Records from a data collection
╔══
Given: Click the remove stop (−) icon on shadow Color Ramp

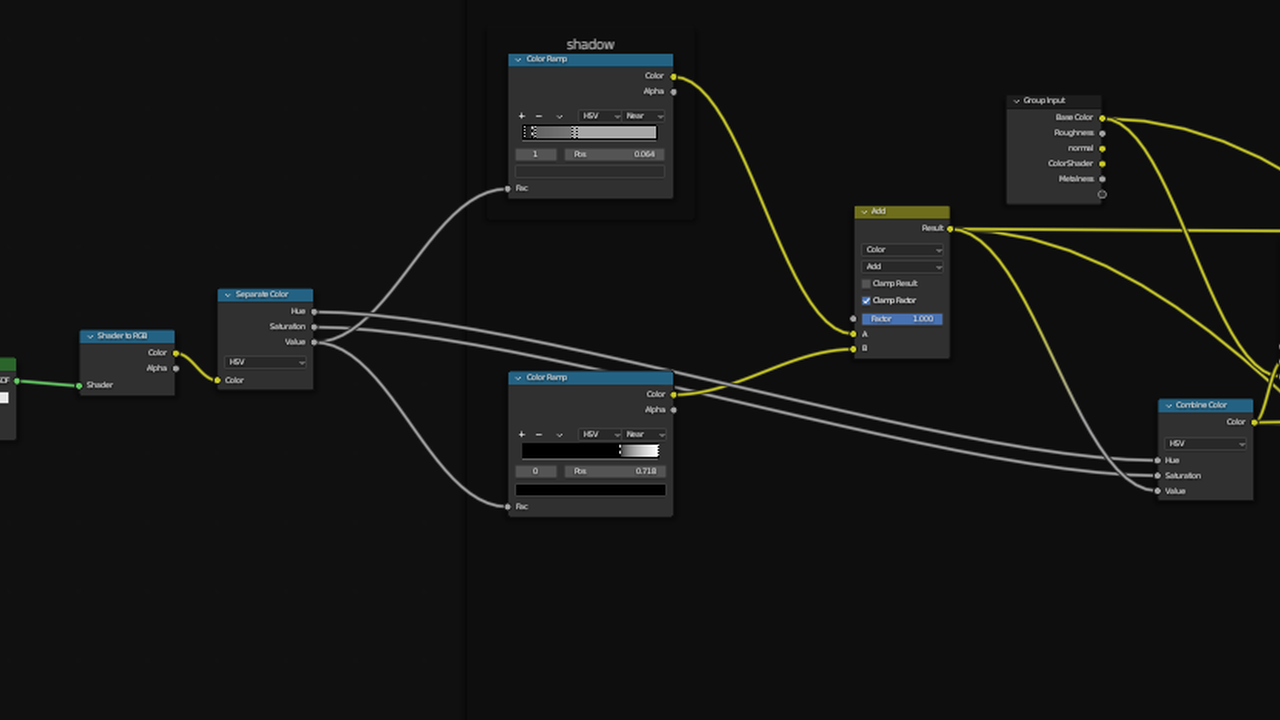Looking at the screenshot, I should (x=536, y=116).
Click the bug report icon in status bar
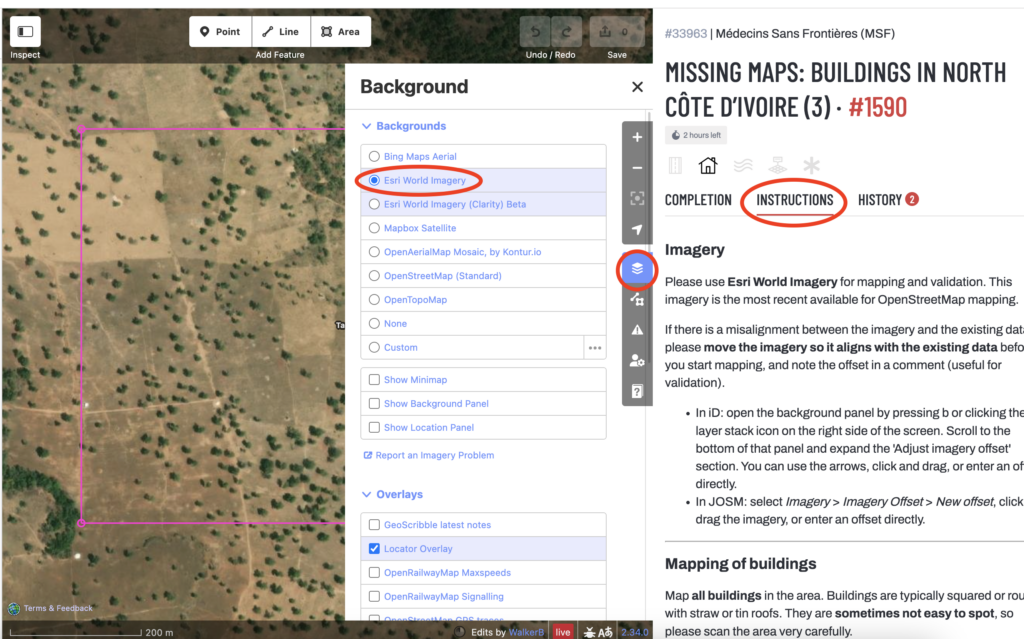This screenshot has width=1024, height=639. coord(588,631)
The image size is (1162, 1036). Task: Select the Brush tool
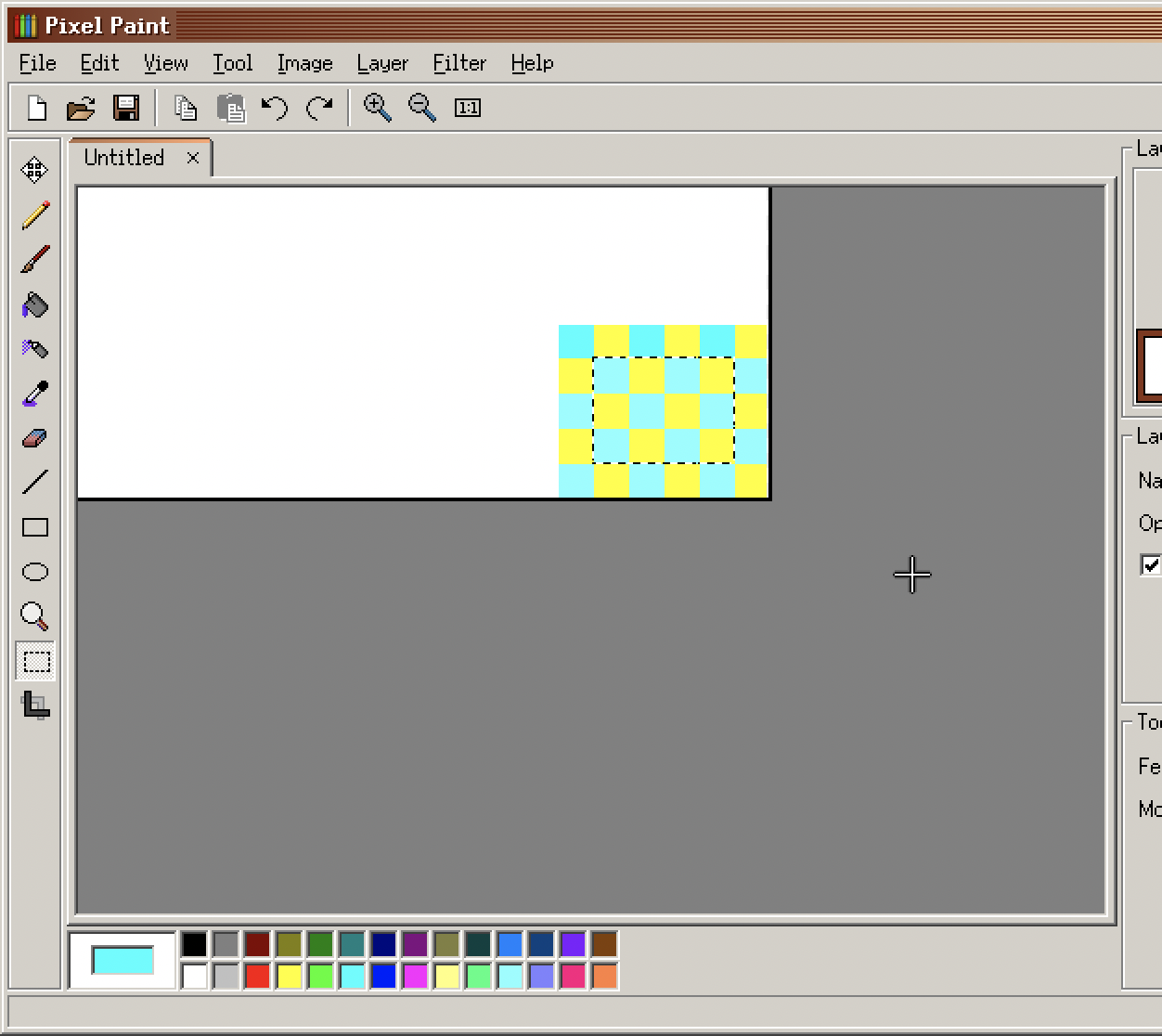tap(34, 257)
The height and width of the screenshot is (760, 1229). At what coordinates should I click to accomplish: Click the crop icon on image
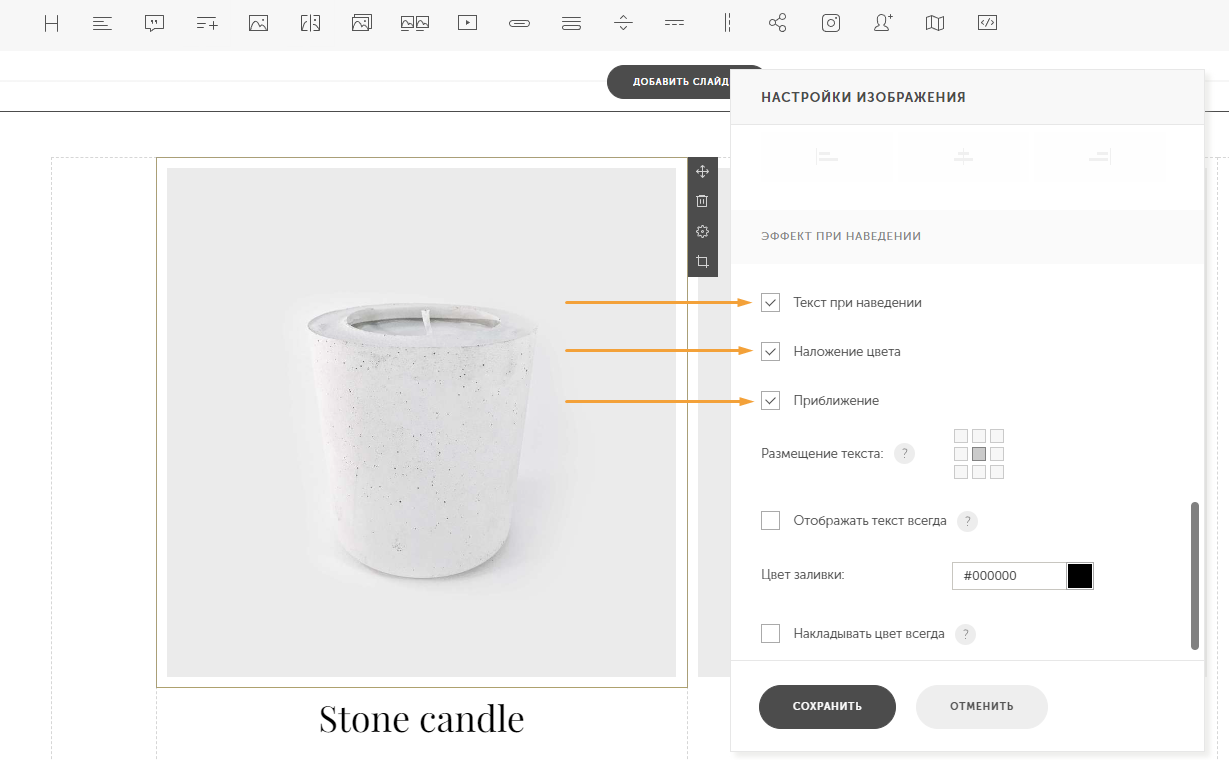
╚══
Only one thing is required: an exact printout of the lines from the line containing "Click the bug report icon in status bar" through the last line of the records, pictures excluded.

◆ ANSWER TO THIS EXERCISE
Click the bug report icon in status bar
This screenshot has width=1024, height=639. coord(588,631)
The image size is (1162, 1036). Task: Select the Brush tool
tap(34, 257)
The height and width of the screenshot is (760, 1229). At what coordinates should I click to accomplish: Click the crop icon on image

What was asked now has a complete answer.